At some point, before the final dissolution of the State, its mechanism must be seized and it must be formally liquidated.” –Kevin Carson, Studies in Mutualists Political Economy page 319.

I hope that you have enjoyed this tour of obscure and contemporary anarchists and their varied relationships with the institutions of political power.  I would like to stress, if I may, that between the two, often feuding, camps of pro-politics and anti-politics, that we remember their expressed reasons for their positions.  All anarchist hope and work for an end to State violence directed towards spontaneous and free humanity.  All are sensitive to every freedom lost and every freedom unexercised.

I find both positions compelling and inspiring.  I look to the anti-politicians like Henry Addis, Benjamin R. Tucker and Carl Watner for strength; their commitment to living their values now and accepting the hardships that accompany a systematic withdrawal from State infected life and culture.

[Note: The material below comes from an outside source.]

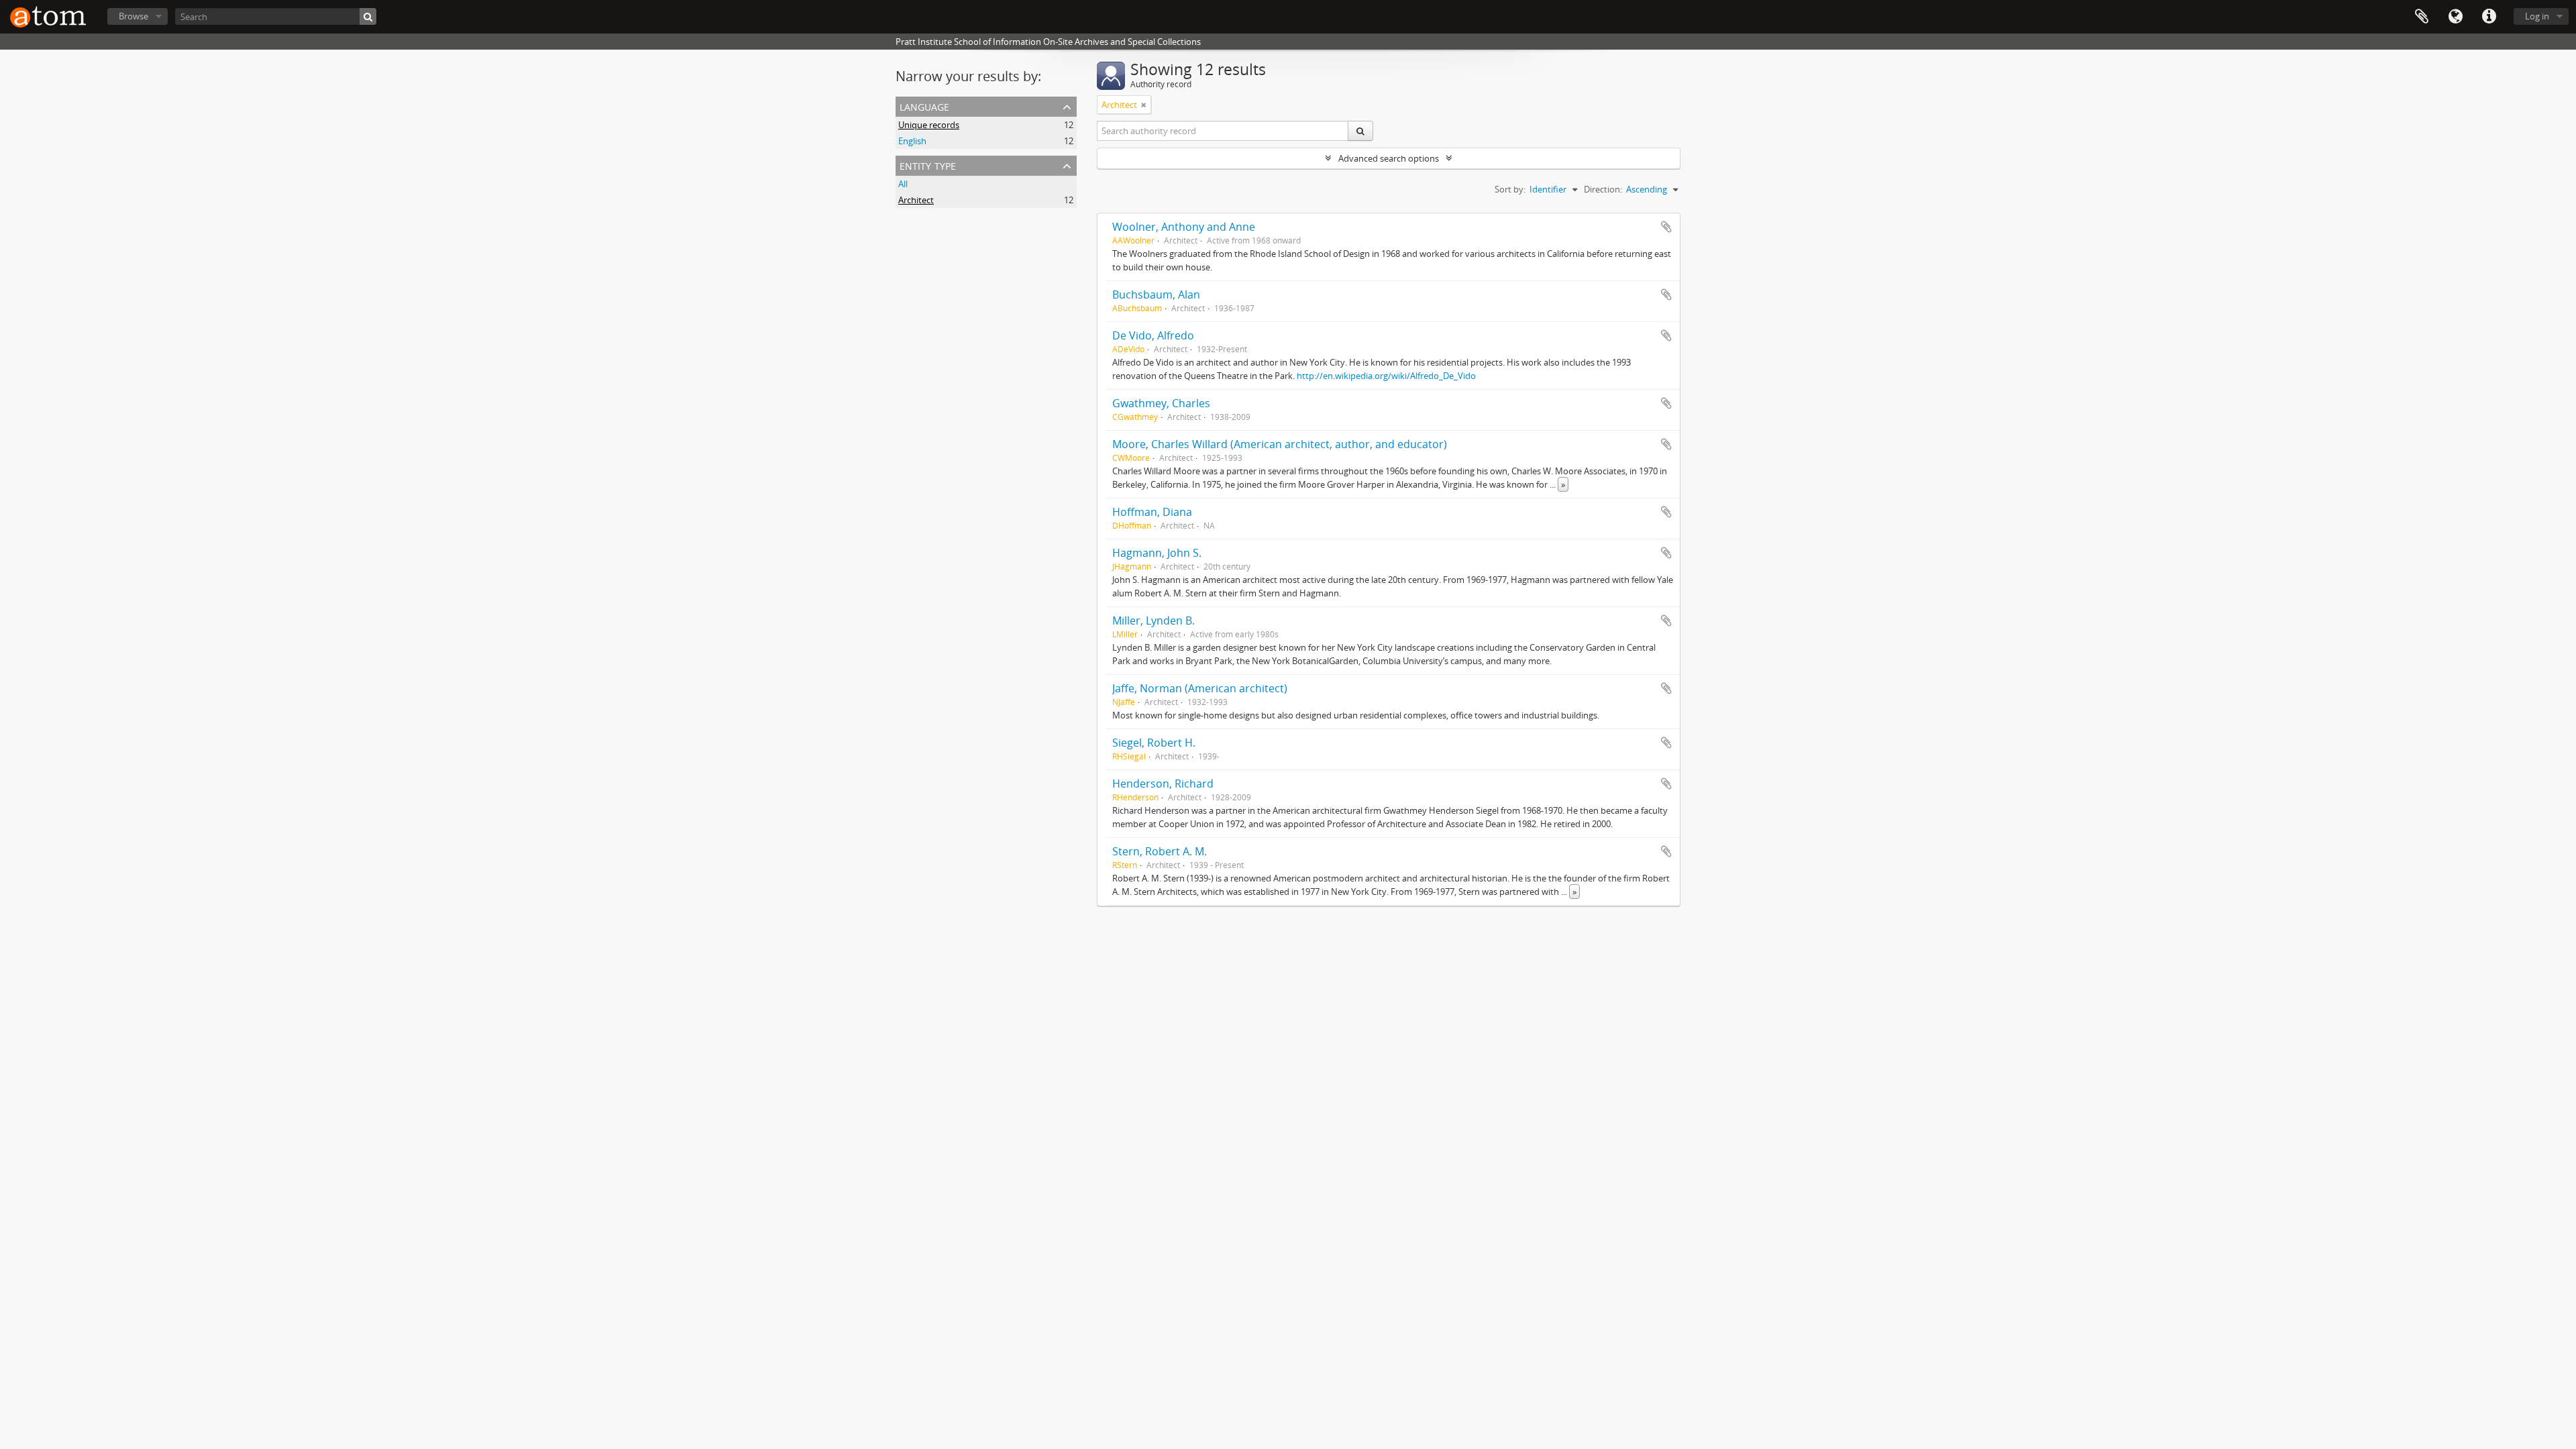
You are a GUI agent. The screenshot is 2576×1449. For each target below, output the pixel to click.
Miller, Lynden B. (1153, 620)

And I look to the pro-politicians like Dr. Gertrude B. Kelly, Victor Yarros and Kevin Carson for compassion; their sensitivity to the perils and hardships that will inevitably be faced by humanity during the State’s disintegration.

It is my belief that a robust anarchist movement needs both positions equally (dialectically equal); that both represent the core values of what anarchism is and desperate to achieve.  We need to continue pushing forward, breaking new ground on new counter-institutions, reducing the crippling hierarchies of the State and ending the violence that maintains it, but we must not forget that that aggression, those hierarchies bows backs and breaks legs.  We need to remember to show people that they can live free, help them to let go of their bonds and protect them from those final moments when the State, realizing its end, tries to take away our future.